PROVIDED MATERIAL:

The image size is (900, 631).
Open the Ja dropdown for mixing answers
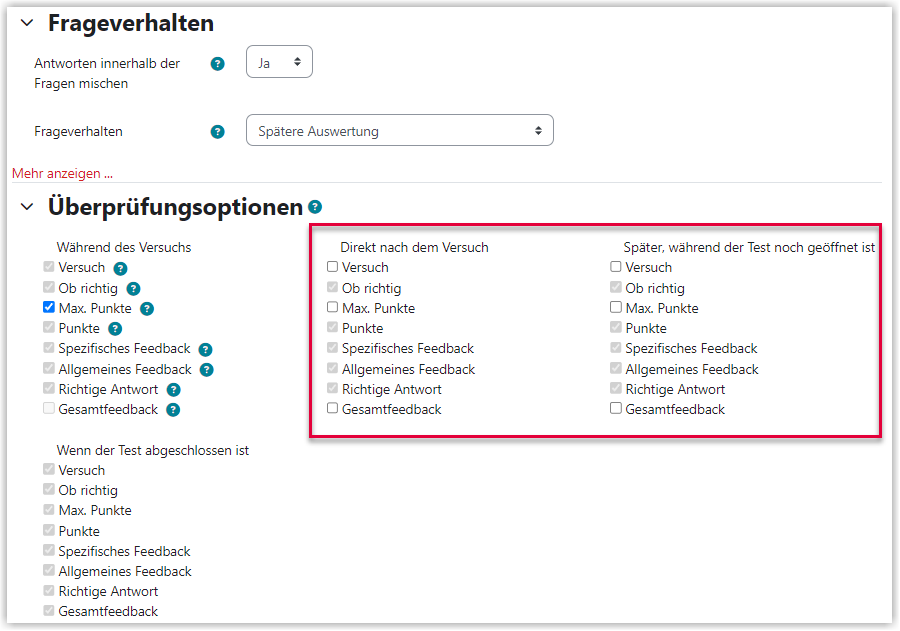(x=280, y=62)
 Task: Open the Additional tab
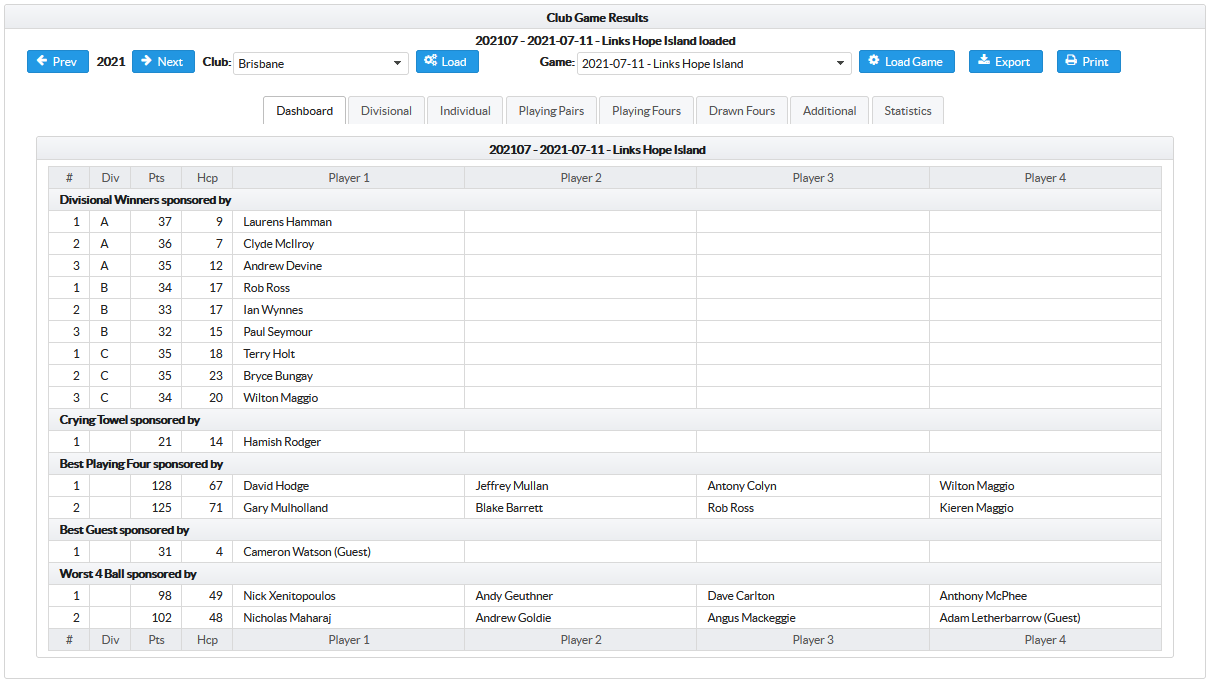829,111
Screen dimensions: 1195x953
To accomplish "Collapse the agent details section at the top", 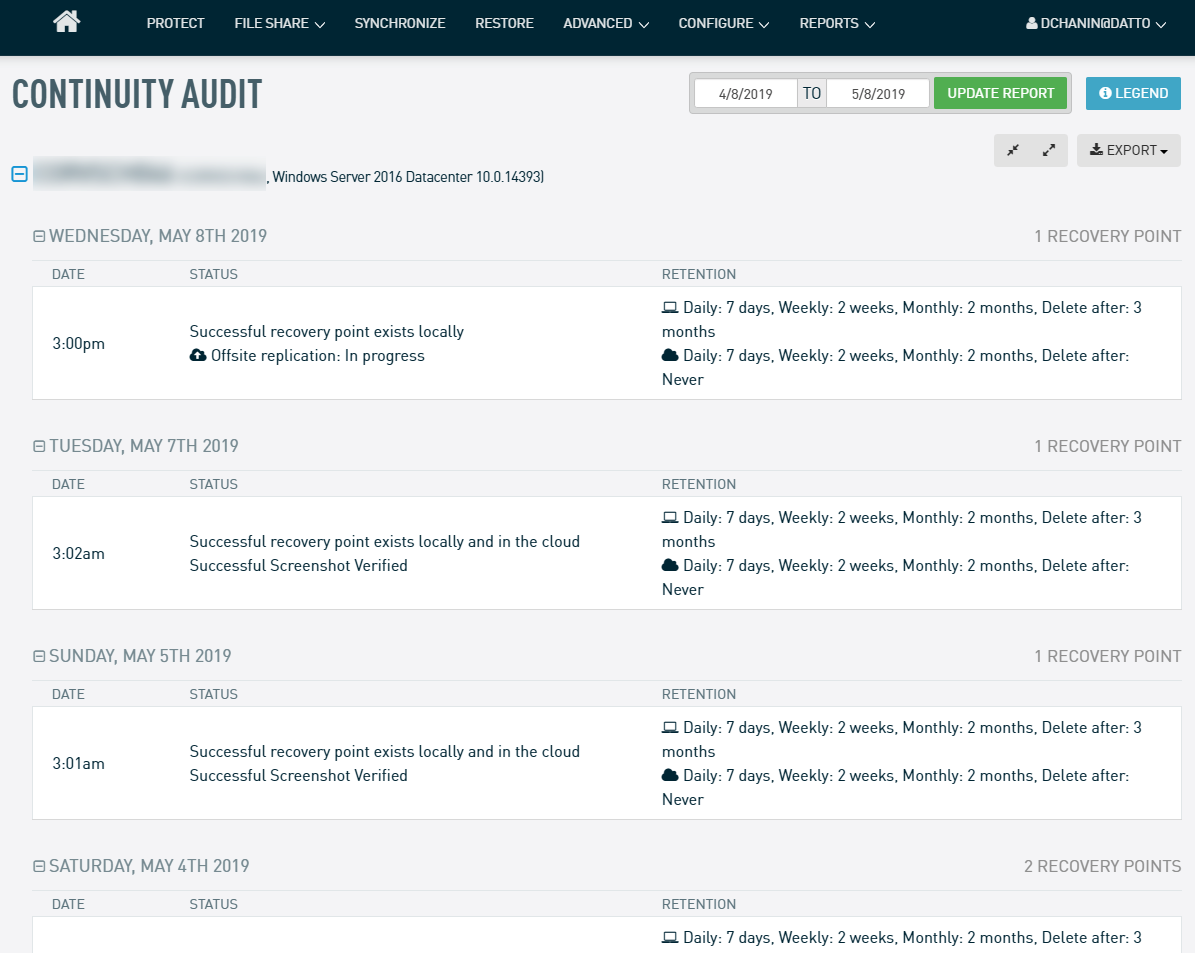I will pyautogui.click(x=18, y=173).
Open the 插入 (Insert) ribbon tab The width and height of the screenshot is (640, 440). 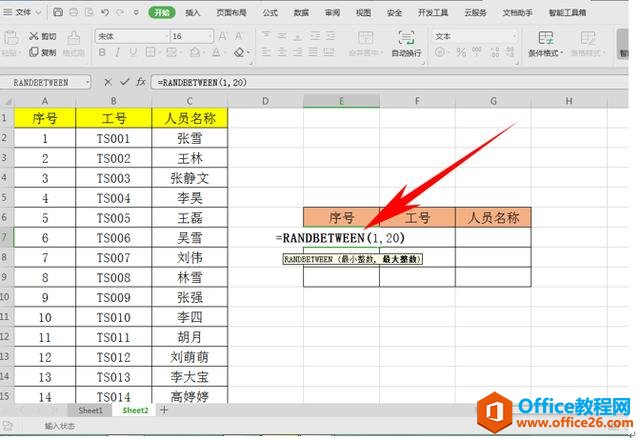(193, 13)
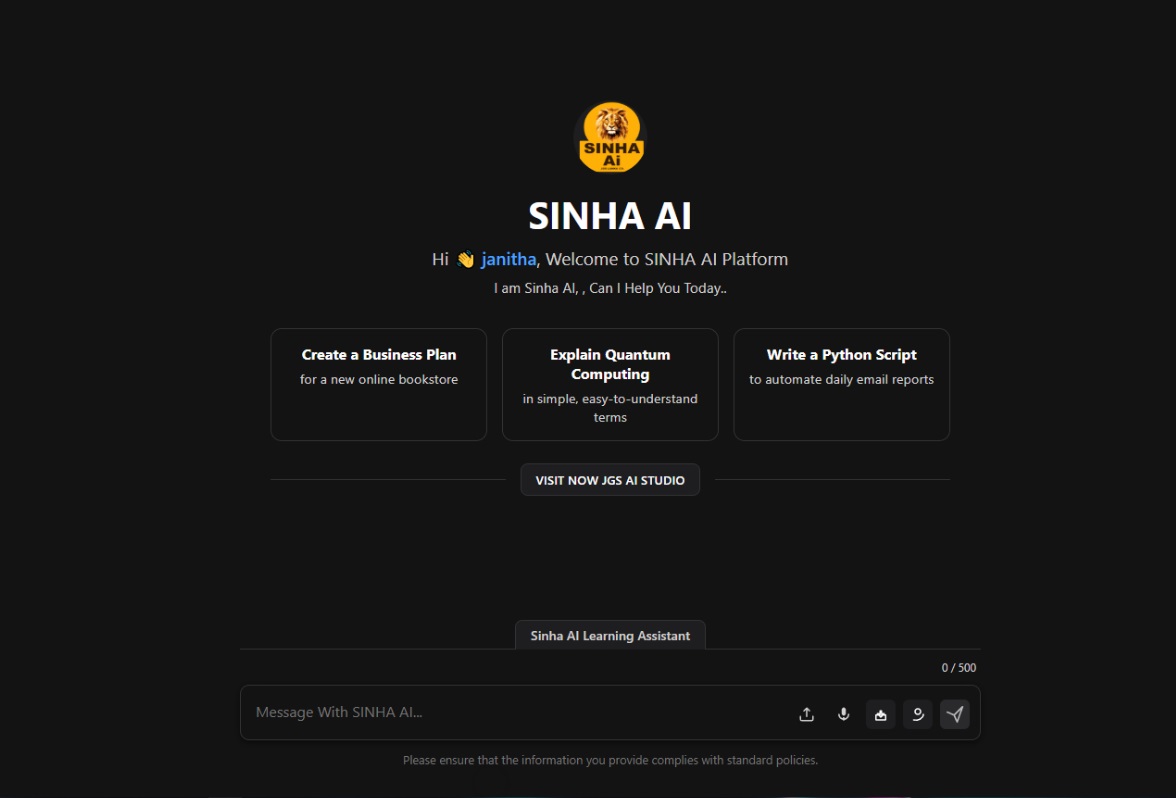
Task: Click the waving hand emoji
Action: [x=465, y=260]
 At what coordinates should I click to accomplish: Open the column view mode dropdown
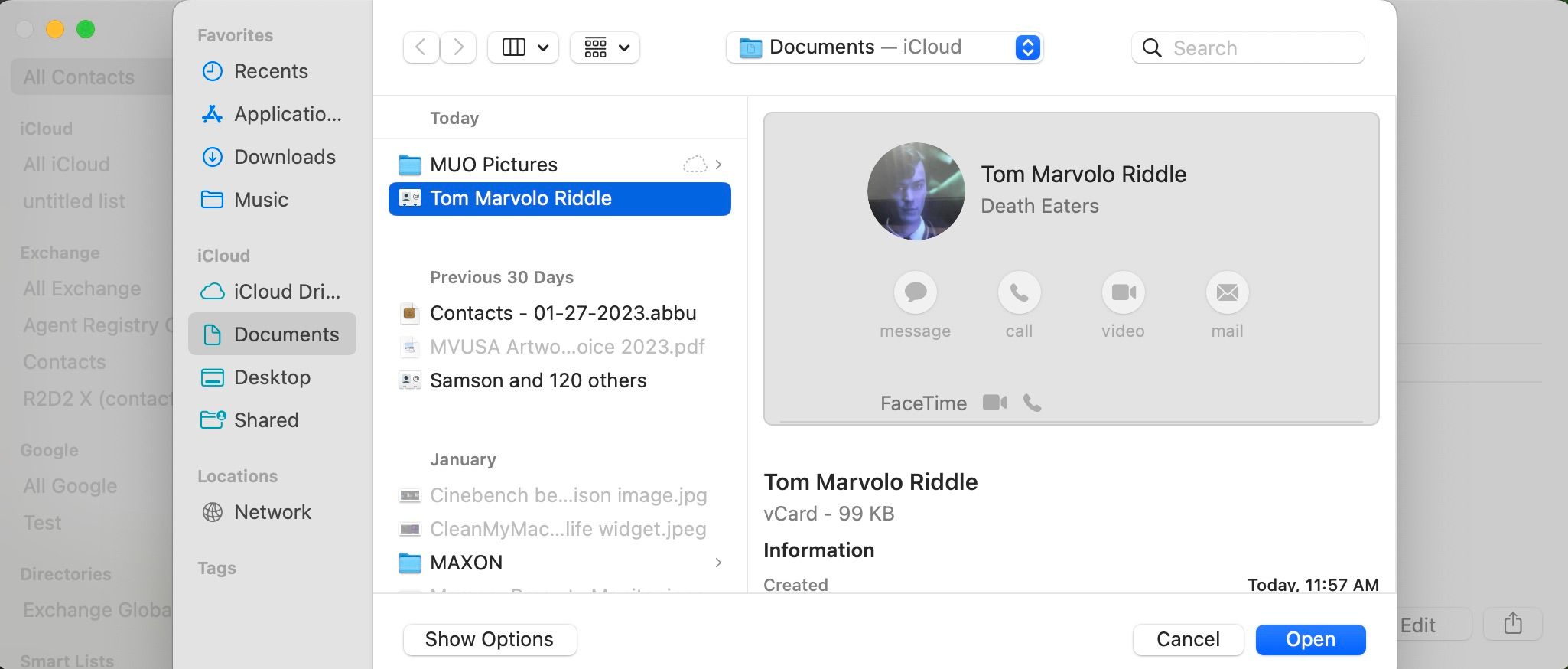(x=523, y=47)
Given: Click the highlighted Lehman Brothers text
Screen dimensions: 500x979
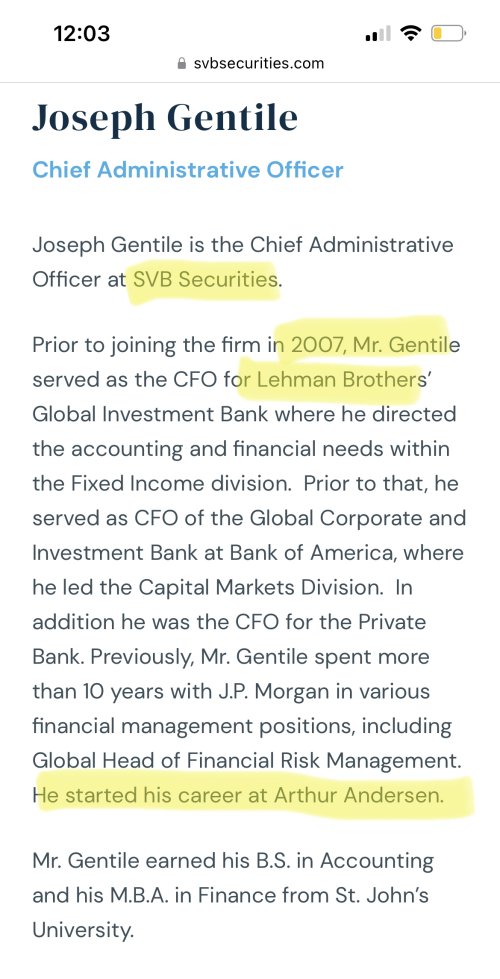Looking at the screenshot, I should point(336,379).
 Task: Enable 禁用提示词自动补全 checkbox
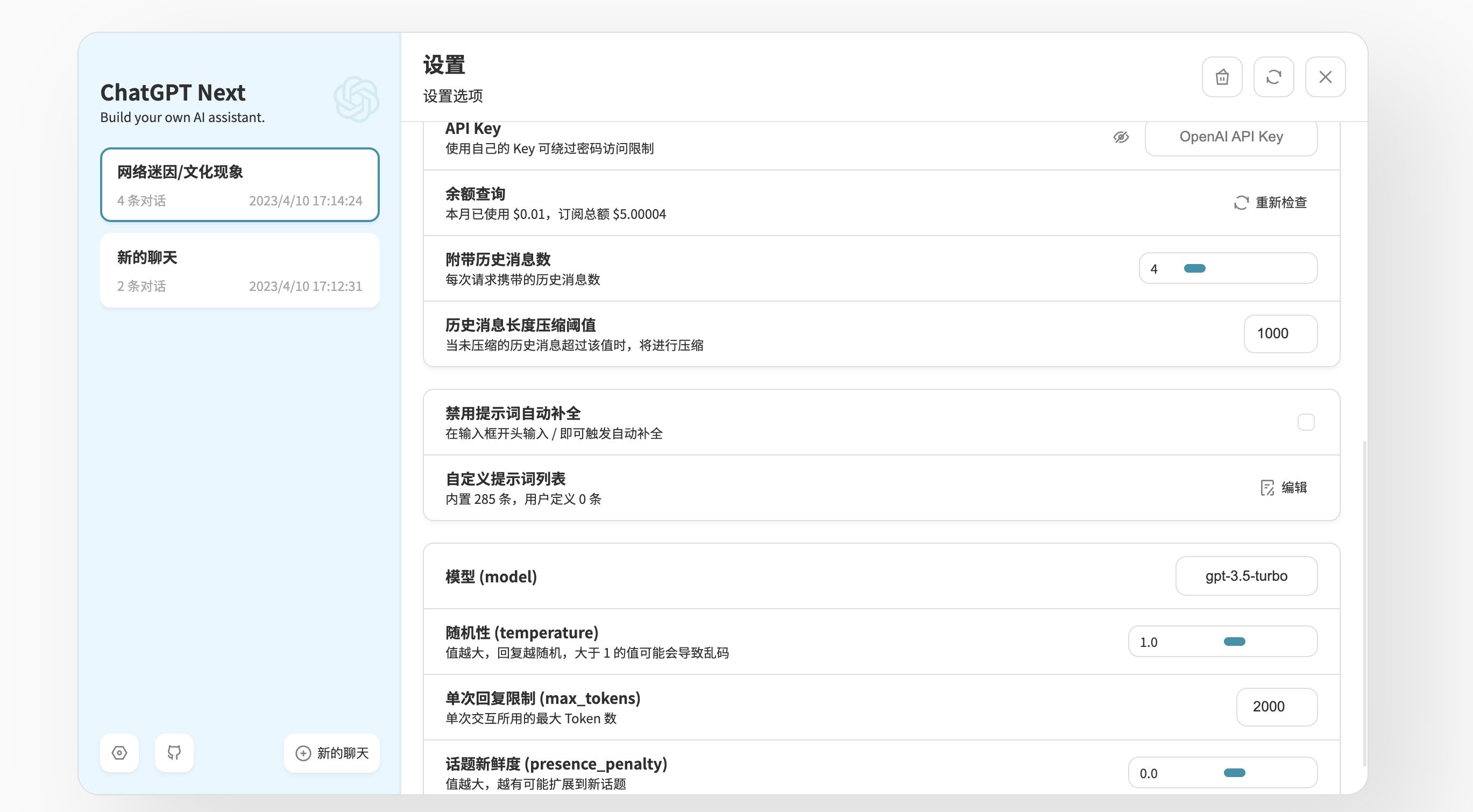coord(1306,422)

SHORT TASK: Rewrite everything from the line with "At what coordinates" down to the line with "Looking at the", renaming "dropdown" to "menu" and keeping all else the same. Leave the pictures out.

RIGHT ANSWER:
 At what coordinates should I click to accomplish: Open the column view mode menu
(x=523, y=47)
Given: Click the highlighted Lehman Brothers text
Screen dimensions: 500x979
Looking at the screenshot, I should point(336,379).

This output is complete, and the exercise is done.